> PROBLEM REQUIREMENTS: Reproduce the rows below in full, replacing "Locate each element" with "Find each element" everywhere it occurs and leaving everything else unchanged.

> MATERIALS PROVIDED:
☆ ☆ ☆ ☆
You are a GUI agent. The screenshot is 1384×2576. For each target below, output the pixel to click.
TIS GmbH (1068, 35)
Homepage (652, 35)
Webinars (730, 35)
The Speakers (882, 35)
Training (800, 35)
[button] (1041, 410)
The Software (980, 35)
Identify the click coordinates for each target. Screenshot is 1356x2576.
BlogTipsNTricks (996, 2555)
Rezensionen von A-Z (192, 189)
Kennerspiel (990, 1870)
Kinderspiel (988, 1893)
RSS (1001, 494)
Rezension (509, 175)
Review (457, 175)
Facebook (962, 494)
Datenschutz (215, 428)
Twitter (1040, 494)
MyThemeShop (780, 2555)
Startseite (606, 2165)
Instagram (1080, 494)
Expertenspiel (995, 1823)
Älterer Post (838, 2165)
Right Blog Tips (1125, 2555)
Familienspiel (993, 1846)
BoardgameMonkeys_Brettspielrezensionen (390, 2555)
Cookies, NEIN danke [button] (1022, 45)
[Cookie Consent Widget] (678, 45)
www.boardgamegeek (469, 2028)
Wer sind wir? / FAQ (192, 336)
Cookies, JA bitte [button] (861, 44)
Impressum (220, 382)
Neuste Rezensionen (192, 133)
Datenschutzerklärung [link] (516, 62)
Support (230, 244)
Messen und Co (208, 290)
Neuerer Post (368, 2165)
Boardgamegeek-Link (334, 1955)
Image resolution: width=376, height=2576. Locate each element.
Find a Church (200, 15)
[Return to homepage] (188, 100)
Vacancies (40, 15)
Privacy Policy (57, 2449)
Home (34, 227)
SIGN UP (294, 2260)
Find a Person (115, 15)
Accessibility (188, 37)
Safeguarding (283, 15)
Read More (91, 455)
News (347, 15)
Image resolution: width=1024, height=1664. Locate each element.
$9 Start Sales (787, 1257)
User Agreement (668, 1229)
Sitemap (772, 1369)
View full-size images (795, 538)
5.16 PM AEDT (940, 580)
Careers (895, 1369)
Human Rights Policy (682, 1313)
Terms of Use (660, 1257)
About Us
☆ ☆ ☆ ☆
> RIGHT ANSWER:
You are a GUI agent. The screenshot is 1384×2576. For each target below, output the pixel to click.
TIS GmbH (1068, 35)
Homepage (652, 35)
Webinars (730, 35)
The Speakers (882, 35)
Training (800, 35)
[button] (1041, 410)
The Software (980, 35)
Identify the click coordinates for each target. Screenshot is 1356x2576.
BlogTipsNTricks (996, 2555)
Rezensionen von A-Z (192, 189)
Kennerspiel (990, 1870)
Kinderspiel (988, 1893)
RSS (1001, 494)
Rezension (509, 175)
Review (457, 175)
Facebook (962, 494)
Datenschutz (215, 428)
Twitter (1040, 494)
MyThemeShop (780, 2555)
Startseite (606, 2165)
Instagram (1080, 494)
Expertenspiel (995, 1823)
Älterer Post (838, 2165)
Right Blog Tips (1125, 2555)
Familienspiel (993, 1846)
BoardgameMonkeys_Brettspielrezensionen (390, 2555)
Cookies, NEIN danke [button] (1022, 45)
[Cookie Consent Widget] (678, 45)
www.boardgamegeek (469, 2028)
Wer sind wir? / FAQ (192, 336)
Cookies, JA bitte [button] (861, 44)
Impressum (220, 382)
Neuste Rezensionen (192, 133)
Datenschutzerklärung [link] (516, 62)
Support (230, 244)
Messen und Co (208, 290)
Neuerer Post (368, 2165)
Boardgamegeek-Link (334, 1955)
Image resolution: width=376, height=2576. Find each element.
Find a Church (200, 15)
[Return to homepage] (188, 100)
Vacancies (40, 15)
Privacy Policy (57, 2449)
Home (34, 227)
SIGN UP (294, 2260)
Find a Person (115, 15)
Accessibility (188, 37)
Safeguarding (283, 15)
Read More (91, 455)
News (347, 15)
Image resolution: width=1024, height=1664. Find each element.
$9 Start Sales (787, 1257)
User Agreement (668, 1229)
Sitemap (772, 1369)
View full-size images (795, 538)
5.16 PM AEDT (940, 580)
Careers (895, 1369)
Human Rights Policy (682, 1313)
Terms of Use (660, 1257)
About Us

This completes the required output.